© UNHCR / I. Prickett

En matière d’asile, des contingents sont illégaux

L’Autriche a récemment annoncé l’introduction de plafonds pour les demandes d’asile; parallèlement, les débats politiques et juridiques au sujet de tels plafonds et des refoulements de personnes en quête de protection deviennent de plus en plus tapageurs.

Dans ce contexte, des plafonds pour les requérants d’asile pourraient paraître légitimes (au moins) aux frontières intérieures de l’espace Schengen (qui englobe aussi la Suisse). Dans un courrier du Commissaire Avramopoulos, la Commission européenne a alors attiré l’attention sur les obligations de l’Autriche en vertu du droit international public et du droit européen, et a expliqué l’illégalité de tels plafonds. Au vu de ce qui précède, il paraît indispensable de réfléchir en profondeur à la question de la légalité ou de l’illégalité des plafonds et des contingents.

L’introduction d’un plafond signifie qu’un certain nombre de personnes en quête de protection bénéficie d’une procédure d’asile. Pour toutes les autres personnes en quête de protection, en revanche, une telle procédure est exclue. De ce fait, aucune procédure individuelle d’asile ne peut être mise en œuvre pour les personnes qui présentent une demande d’asile dès que le nombre fixé de personnes en quête de protection a été atteint. La demande d’asile est alors automatiquement rejetée ou la procédure n’est même pas ouverte. Ainsi, l’accès individuel à une procédure d’asile et à une protection en vertu du droit d’asile devient impossible. Le contingentement fixe de l’octroi d’asile ou de l’admission provisoire, parfois évoqué en Suisse, aurait le même effet.
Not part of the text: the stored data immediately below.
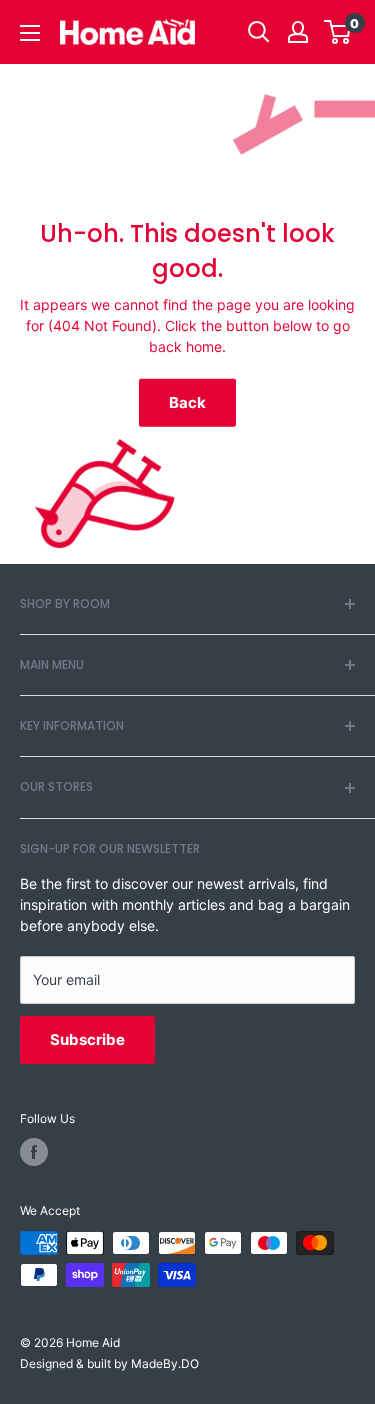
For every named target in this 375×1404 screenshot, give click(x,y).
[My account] (298, 32)
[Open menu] (30, 33)
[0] (338, 32)
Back (187, 401)
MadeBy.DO (165, 1363)
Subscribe (87, 1039)
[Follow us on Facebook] (34, 1152)
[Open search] (259, 32)
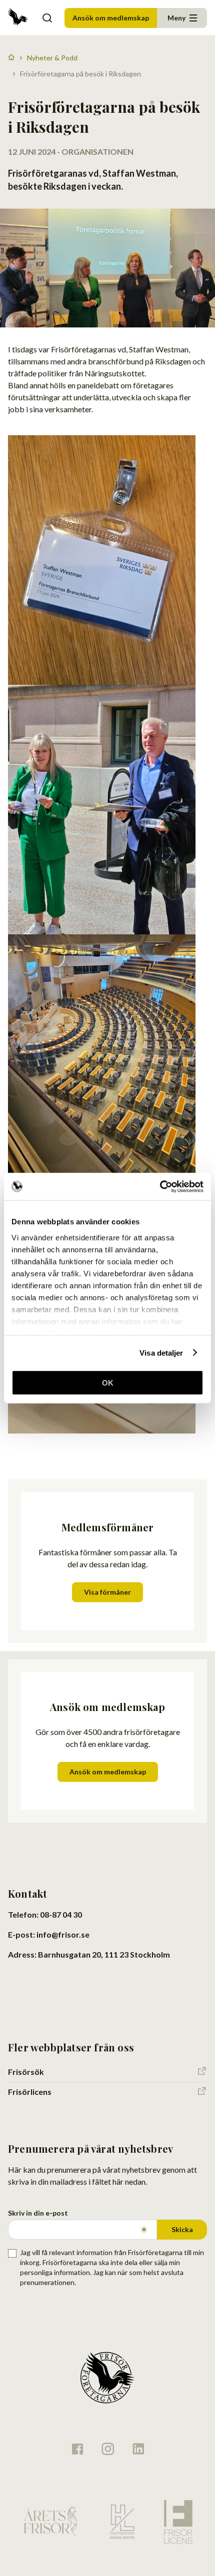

Le droit à une procédure individuelle d’asile et le droit d’accès afférent découlent de l’interdiction du refoulement applicable aux réfugiés (principe de non-refoulement). Face aux images d’Auschwitz et aux refoulements massifs de Juifs allemands à la frontière du reste du monde, cette interdiction avait été introduite à l’art. 33 de la Convention de Genève relative au statut des réfugiés en 1951. Dans le contexte européen, il convient, en outre, avant tout de respecter le principe absolu de non-refoulement résultant de l’art. 25 de la Constitution fédérale de la Confédération suisse (Cst.). La Cour européenne des droits de l’homme (CEDH) a déduit de cet article un droit à un accès effectif et en connaissance de cause à une procédure individuelle d’asile. Le Tribunal administratif fédéral (TAF) suit également cette doctrine.

Dans les faits, en conséquence de la non-acceptation de demandes d’asile, la responsabilité serait renvoyée à d’autres pays dans lesquels la procédure d’asile pourrait être exécutée. Une telle manière de procéder n’est légale que si l’accès à la procédure d’asile est garanti dans l’autre pays. De plus, ceci doit pouvoir faire l’objet d’un contrôle juridictionnel effectif. Il en résulte qu’aucun refoulement de personnes en quête de protection n’est permis et que des plafonds ne peuvent être justifiés. Dans le contexte européen, d’autres raisons, découlant des accords de Schengen et de Dublin, rendent de tels refoulements et plafonds injustifiables.

Il convient donc de trouver une solution européenne commune pour protéger les personnes ayant besoin d’une protection. La condition préalable est un accueil ordonné des personnes en quête d’asile dans le cadre d’une coopération européenne étroite, ainsi que la mise en œuvre d’une procédure d’asile dans le pays européen responsable. À cet égard, comme exposé, la situation juridique est claire. À présent, il ne reste «plus» qu’à trouver les responsables politiques et les institutions qui pourraient mettre en œuvre ces obligations.

Pour finir, il convient de souligner que le Secrétaire d’État Mario Gattiker (SEM), lors d’une conférence de presse consacrée à la mise en œuvre de l’initiative contre l’immigration de masse, a récemment insisté (une fois de plus) sur le fait que des contingents (qui correspondent en réalité à une forme de plafond) ne sont conformes à la loi que s’ils sont adaptés avec flexibilité au nombre de personnes en quête de protection, faute de quoi ils constituent une violation du droit international public.